Côté reproche, on distingue deux catégories. En premier lieu, le caractère indéniablement bruyant du 7750. Bien que montée dès l’origine sur roulement à billes, sa masse oscillante en action est clairement palpable au poignet, voire à l’oreille, tant son bruit est fort (certains le surnomment l’hélicoptère). Techniquement, le rotor remonte aujourd’hui dans un seul sens, qui tourne donc plus facilement dans un sens que dans le sens opposé. Cette observation se vérifie à l’œil nu. Il en va de même pour le déclenchement du chronographe, réputé vigoureux. Certains y voient un charme d’antan. D’autres y voient une disgrâce, surtout pour un garde-temps de luxe.

C’est là le second reproche du 7750. Utilisé à outrance par l’industrie, il a équipé – et équipe toujours – un nombre incalculable de garde-temps. Le problème, c’est la gamme de prix opérée par les marques. Un ETA 7750 vaut aujourd’hui, à l’unité, de l’ordre de 400 euros, selon complications embarquées. Commandé par milliers, par millions, les prix s’écroulent, à environ 100 euros la pièce, voire moins.

Certaines marques profitent de cette économie d’échelle pour en équiper certaines de leurs références et les proposer à des prix bas : Oris Big Crown Chronograph, Tissot et Hamilton à moins de 1200 euros, Louis Erard, Sinn ou Habring à 1750 euros, Baume & Mercier ou Bell & Ross Vintage 126 pour 2000 à 3000 euros, Porsche Design, suivi de Hanhart, Eberhard Tazio Nuvolari, et bien d’autres encore, comme les fameuses Chronomat de Breitling ou les TAG Heuer Calibre 16, qui reposent sur base 7750 et se négocient environ 5000 euros.
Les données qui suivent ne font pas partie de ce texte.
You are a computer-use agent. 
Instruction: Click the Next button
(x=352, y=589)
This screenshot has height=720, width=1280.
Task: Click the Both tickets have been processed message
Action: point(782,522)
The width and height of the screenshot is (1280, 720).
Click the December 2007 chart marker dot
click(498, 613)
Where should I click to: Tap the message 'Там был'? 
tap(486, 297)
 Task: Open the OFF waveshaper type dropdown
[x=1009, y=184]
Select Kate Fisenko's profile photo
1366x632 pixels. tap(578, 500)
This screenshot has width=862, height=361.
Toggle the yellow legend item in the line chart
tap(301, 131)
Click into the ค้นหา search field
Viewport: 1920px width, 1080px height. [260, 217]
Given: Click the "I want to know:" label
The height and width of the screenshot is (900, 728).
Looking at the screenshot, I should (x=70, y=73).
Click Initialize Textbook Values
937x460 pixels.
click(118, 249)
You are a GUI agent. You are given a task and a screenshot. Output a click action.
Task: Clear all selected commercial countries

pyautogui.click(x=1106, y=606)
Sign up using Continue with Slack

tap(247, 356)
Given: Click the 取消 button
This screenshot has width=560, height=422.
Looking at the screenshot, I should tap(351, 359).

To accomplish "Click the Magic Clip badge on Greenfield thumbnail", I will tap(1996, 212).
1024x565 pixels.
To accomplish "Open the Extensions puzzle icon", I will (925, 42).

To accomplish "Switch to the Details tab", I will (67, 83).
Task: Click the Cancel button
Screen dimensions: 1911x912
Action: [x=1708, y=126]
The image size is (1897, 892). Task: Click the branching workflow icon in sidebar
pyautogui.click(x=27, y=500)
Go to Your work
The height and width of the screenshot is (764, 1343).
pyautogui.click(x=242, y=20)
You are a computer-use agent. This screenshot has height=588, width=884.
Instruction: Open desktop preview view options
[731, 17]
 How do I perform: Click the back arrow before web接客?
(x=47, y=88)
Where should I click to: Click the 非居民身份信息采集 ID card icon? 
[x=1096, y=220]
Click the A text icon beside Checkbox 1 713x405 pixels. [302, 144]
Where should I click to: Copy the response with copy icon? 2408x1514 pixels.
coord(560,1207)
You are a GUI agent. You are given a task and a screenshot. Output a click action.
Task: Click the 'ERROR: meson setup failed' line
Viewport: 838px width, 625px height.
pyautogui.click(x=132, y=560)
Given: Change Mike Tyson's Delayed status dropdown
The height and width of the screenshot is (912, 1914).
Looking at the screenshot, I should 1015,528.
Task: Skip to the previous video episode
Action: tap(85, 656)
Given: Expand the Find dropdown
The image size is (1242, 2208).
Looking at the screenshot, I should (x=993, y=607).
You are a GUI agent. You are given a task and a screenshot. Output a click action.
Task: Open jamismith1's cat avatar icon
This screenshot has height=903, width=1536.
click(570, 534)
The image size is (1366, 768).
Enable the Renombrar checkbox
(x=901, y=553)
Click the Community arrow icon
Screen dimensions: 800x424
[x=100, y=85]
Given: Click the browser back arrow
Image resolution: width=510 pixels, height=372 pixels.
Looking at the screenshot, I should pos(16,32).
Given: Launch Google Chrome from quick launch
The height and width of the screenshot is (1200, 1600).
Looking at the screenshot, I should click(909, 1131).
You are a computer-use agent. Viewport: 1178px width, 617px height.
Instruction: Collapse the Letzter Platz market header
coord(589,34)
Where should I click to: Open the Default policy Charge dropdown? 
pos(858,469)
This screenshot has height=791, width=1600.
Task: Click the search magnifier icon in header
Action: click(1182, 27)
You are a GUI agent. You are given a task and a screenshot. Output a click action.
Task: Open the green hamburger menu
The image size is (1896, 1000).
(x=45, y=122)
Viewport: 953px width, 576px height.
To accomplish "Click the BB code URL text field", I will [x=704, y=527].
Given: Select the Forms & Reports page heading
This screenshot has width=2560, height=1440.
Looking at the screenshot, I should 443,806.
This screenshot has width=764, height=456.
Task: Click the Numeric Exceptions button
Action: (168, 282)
Au delà, les prix s’envolent. Panerai utilise une version « montre » automatique simple de l’ébauche, sans la fonction chronographe pour la majorité de ses Luminor, proposée en règle générale au-delà des 6000 euros. La plupart des anciennes Navitimer 7750 dépassent elles aussi les 5000 voire 6000 euros. Suivent des Graham (Chronofighter) à plus de 7000 euros. A « seulement » quatre chiffres, Chopard ferme la marche avec ses Classic Racing collection, à tout juste moins de 10 000 euros.

Au delà, certaines IWC DoppelChrono ou Aquatimer dépassent ce cap, la Romain Jerome Steampunk Chrono Blue frôle 15 000 euros, même avec des modifications apportées par Concepto sur la base du 7750. Ces tarifs sont aujourd’hui jugés excessifs par de nombreux observateurs en regard du mouvement embarqué.

Concurrence interne

Le Valjoux 775X/6X est monté avec 17 ou 25 rubis. Il est assez grand (30 mm), épais (7,9 mm) et avec les problèmes sonores évoqués. Pour offrir une alternative plus séduisante à ses marques, ETA a développé deux gammes complémentaires : les 2824 et 2892. Elle y associe ensuite des modules Dubois Dépraz. Le résultat est un diamètre de 25,6 mm et 6,5 à 7,5 mm d’épaisseur. La disposition des compteurs, en triangle inférieur, permet de le différencier du classique 7750.